Very good intro to multi-pitching. First pitch is significantly harder than the rest of the pitches - I'd probably say 5.8+. All of the run-outs are on 5.4ish terrain. TTTD finish is definitely a GREAT way to finish, with excellent exposure!
By Forest Hill From: Denver, CO Jan 3, 2009 rating: 5.8+
I actually think the crux of this climb is at a bolt on the third pitch just when it gets near vertical.
The beta photo of the first pitch is worth bringing along: We spent awhile looking around before deciding the the bushy gully was the actual start.
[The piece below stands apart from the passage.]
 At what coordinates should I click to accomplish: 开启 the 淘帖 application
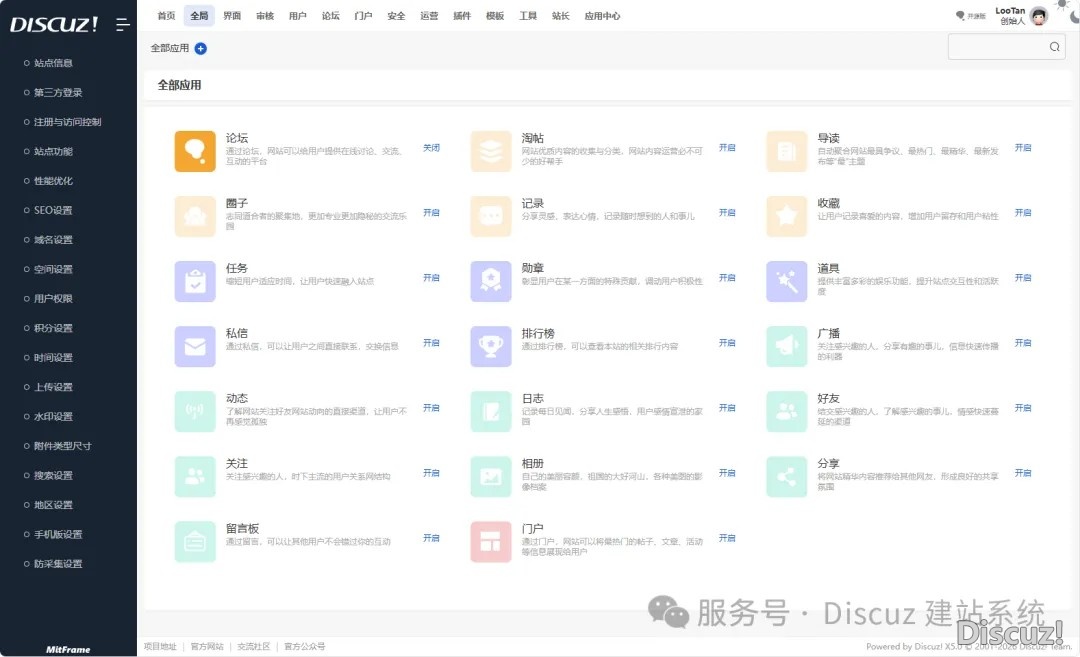click(x=727, y=147)
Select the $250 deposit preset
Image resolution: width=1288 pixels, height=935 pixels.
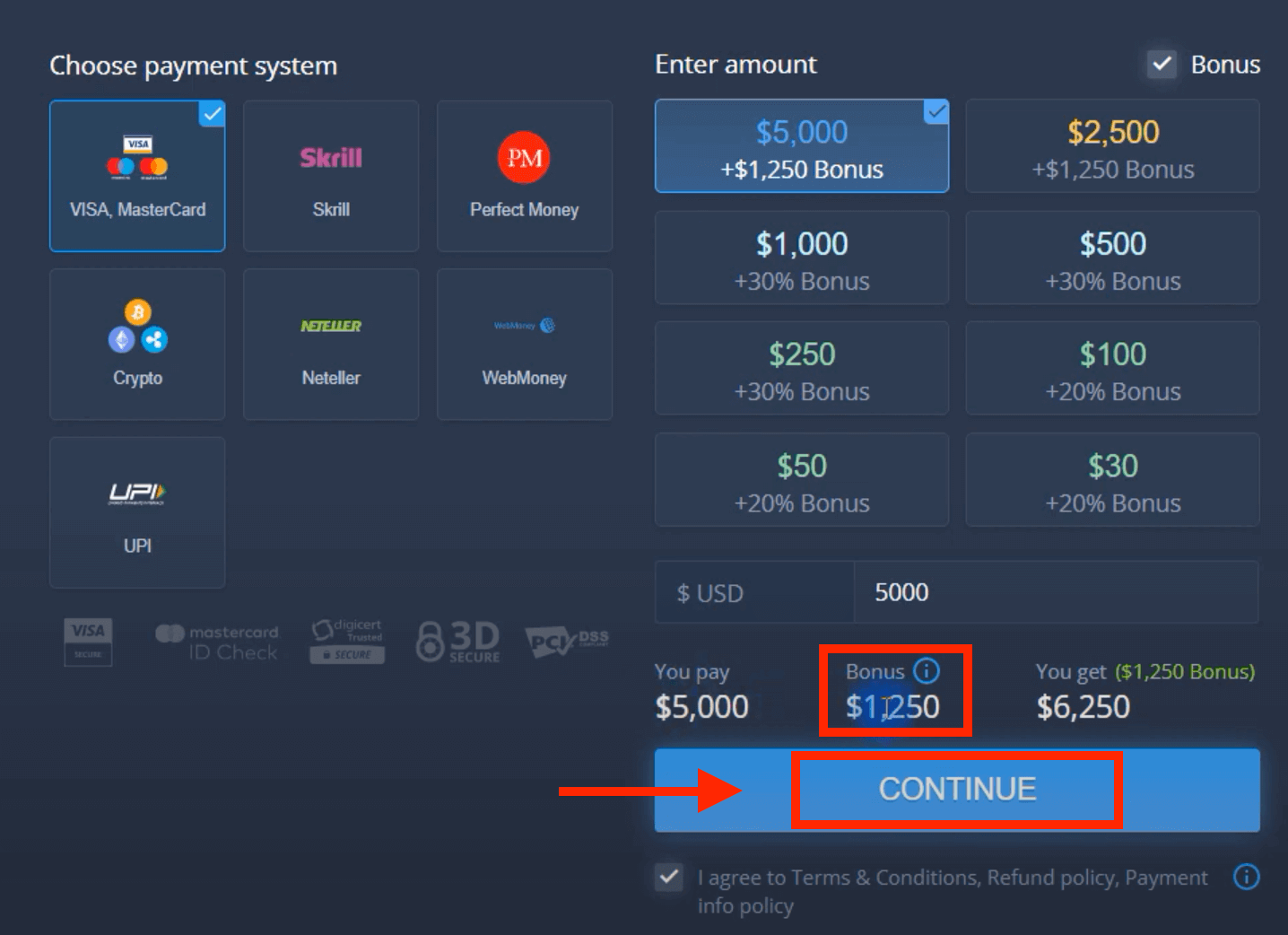pos(801,368)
In fairness, the snow piled up at the base and lack of footprints didn't help us much either.
My gear list: 1 ea, blue TCU, .5 and .75 camalot, 2.5 friend, 2 ea 1 and 2 camalot, 2 pink tricams. There were many opportunities for additional placements if needed. The moves on P1 aren't hard, but they aren't terribly obvious either.
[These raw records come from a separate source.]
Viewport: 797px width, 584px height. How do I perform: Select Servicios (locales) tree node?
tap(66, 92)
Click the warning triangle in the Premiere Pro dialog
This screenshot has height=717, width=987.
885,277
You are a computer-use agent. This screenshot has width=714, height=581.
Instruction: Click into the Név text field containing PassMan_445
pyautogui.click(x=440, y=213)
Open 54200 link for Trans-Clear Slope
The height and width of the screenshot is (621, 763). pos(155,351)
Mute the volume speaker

The 5.9 finish is an excellent option. Very airy as you pass the bulge and top out on the arete.
Pitch 1 seems about 5.7+ or 5.8 and pros very well. A bit awkward, but not bad at all. The crux seems to me getting over the bulge on P 3, however, the final 'chimney' pitch seems awkward, to say the least. Finish the 'Too Tough to Die' exit. We did it in about 4 hours as we had to wait on another party ahead of us. Can easily be done in three hours or a bit less.
Definetly a good route - bring your slab climbing shoes.. Pitch one was the hardest... Pitch three was interesting - kind of run out above the bulge...imho and pitch four was the easiest... Good Route, great new climbing friends, and awesome day!